Source data

************

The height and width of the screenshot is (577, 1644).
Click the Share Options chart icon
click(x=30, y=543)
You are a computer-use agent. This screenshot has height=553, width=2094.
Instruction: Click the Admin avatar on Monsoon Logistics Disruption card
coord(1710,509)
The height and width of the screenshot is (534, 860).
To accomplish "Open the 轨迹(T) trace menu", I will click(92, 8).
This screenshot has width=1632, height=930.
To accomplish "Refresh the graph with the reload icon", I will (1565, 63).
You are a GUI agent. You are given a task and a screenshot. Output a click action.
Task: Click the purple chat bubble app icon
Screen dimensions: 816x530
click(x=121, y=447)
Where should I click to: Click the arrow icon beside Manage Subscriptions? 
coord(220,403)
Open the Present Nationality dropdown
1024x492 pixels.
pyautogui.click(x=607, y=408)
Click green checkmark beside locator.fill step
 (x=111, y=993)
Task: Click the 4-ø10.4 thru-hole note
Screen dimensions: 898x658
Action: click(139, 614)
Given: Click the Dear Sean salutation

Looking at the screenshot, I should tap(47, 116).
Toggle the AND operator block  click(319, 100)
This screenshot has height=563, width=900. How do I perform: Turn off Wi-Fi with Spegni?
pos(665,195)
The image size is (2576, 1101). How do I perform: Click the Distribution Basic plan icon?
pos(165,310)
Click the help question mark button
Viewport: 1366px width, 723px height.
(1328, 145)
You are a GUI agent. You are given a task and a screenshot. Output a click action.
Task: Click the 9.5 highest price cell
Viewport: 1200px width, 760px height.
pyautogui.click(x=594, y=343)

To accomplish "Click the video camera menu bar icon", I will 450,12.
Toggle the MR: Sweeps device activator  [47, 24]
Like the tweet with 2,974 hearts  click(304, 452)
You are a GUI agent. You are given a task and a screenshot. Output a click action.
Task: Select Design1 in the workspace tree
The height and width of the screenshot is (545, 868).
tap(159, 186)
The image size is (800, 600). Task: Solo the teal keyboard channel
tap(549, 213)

************

*YOUR OBJECTIVE*.
Pick out each line above that includes "Toggle" and show it.

*EXERCISE SOLUTION*.
Toggle the AND operator block  click(319, 100)
Toggle the MR: Sweeps device activator  [47, 24]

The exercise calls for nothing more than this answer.